Robert Hunt

Profile
- Position: Offensive line coach

Personal information
- Born: July 22, 1975 (age 50) Hampton, Virginia, U.S.
- Height: 6 ft 2 in (1.88 m)
- Weight: 290 lb (132 kg)

Career information
- High school: Newport News (VA) Menchville
- College: Virginia
- NFL draft: 1999: 7th round, 226th overall pick

Career history

Playing
- Tampa Bay Buccaneers (1999)*; New Orleans Saints (1999); Frankfurt Galaxy (2000); New Orleans Saints (2000)*; San Francisco Demons (2001); New York/New Jersey Hitmen (2001); Kansas City Chiefs (2001)*; Buffalo Bills (2002)*; New York Dragons (2003)*;
- * Offseason and/or practice squad member only

Coaching
- Amsterdam Admirals (2005) Tight ends coach; Ferrum College (2005) Defensive line coach; Amsterdam Admirals (2006) Tight ends coach/special teams assistant; Amsterdam Admirals (2007) Tight ends coach/special teams coordinator; Howard University (2007–2008) Running game coordinator/offensive line coach; Toronto Argonauts (2009) Tights ends/offensive quality control coach; La Courneuve Flash (2010) Head coach; Bridgewater College (2010) Offensive line coach; Omaha Nighthawks (2011) Asst. offensive line/off. quality control coach; Omaha Nighthawks (2012) Offensive line coach;

Awards and highlights
- World Bowl champion (XIII);

= Robert Hunt (American football coach) =

American football player and coach (born 1975)

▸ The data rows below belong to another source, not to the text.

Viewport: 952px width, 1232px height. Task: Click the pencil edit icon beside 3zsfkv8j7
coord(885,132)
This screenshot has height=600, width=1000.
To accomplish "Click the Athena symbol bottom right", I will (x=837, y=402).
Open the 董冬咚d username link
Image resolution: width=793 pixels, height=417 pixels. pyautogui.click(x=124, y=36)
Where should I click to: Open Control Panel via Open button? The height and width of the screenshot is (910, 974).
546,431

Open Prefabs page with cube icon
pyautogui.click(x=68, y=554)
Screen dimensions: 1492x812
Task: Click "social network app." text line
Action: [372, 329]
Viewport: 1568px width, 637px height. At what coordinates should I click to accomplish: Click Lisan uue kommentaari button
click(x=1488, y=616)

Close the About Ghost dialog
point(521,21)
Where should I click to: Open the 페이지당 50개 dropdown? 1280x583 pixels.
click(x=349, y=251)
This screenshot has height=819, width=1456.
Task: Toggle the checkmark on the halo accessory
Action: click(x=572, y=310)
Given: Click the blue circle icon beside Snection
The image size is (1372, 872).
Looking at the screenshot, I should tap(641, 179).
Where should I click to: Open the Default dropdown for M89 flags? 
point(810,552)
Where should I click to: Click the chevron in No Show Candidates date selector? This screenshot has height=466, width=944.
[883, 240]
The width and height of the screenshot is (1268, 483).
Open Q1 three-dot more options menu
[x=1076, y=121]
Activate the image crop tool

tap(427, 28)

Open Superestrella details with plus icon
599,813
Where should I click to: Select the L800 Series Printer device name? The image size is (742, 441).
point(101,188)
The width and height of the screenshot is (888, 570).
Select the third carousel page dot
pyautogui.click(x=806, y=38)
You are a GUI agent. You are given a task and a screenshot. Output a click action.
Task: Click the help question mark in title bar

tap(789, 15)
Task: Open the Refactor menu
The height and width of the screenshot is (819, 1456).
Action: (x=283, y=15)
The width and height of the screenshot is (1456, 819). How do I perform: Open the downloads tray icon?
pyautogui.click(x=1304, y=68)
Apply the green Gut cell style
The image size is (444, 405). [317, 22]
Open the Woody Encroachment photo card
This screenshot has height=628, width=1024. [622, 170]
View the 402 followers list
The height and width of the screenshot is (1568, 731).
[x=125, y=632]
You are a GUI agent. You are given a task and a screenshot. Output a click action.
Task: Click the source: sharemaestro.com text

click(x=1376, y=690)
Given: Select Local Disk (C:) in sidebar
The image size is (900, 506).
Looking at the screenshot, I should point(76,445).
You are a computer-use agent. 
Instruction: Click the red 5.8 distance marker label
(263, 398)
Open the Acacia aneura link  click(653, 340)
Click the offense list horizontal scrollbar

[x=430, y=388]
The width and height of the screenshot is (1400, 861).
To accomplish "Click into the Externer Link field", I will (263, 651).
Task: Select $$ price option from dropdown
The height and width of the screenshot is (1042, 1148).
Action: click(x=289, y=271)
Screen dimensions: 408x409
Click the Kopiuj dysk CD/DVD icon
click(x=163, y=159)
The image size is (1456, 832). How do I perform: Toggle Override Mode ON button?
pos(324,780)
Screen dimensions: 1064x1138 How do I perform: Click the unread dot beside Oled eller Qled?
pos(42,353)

Robert Hunt (born July 22, 1975) is an American football coach and former guard. He graduated from Virginia and played in the National Football League (NFL) for the Tampa Bay Buccaneers (drafted in the 7th round in 1999) and in NFL Europe for Frankfurt Galaxy (2000).

==Early life==
Hunt played high school football at Menchville High School in Newport News, Virginia, where he was a second-team Associated Press Group AAA all-state selection as a senior at offensive guard.

==Professional career==

Hunt was drafted by the Tampa Bay Buccaneers in the seventh round (226th overall) of the 1999 NFL draft.

Pre-draft measurables
| Height | Weight | 40-yard dash | 10-yard split | 20-yard split | 20-yard shuttle | Vertical jump | Broad jump | Bench press |
| 6 ft 2+3⁄8 in (1.89 m) | 291 lb (132 kg) | 5.17 s | 1.82 s | 2.99 s | 4.66 s | 24.0 in (0.61 m) | 7 ft 10 in (2.39 m) | 23 reps |
All values from NFL Combine

==Coaching career==

===Omaha Nighthawks===
Hunt was named assistant offensive line and offensive quality control coach for the Omaha Nighthawks of the United Football League on February 23, 2011. He was later made offensive line coach for the Nighthawks.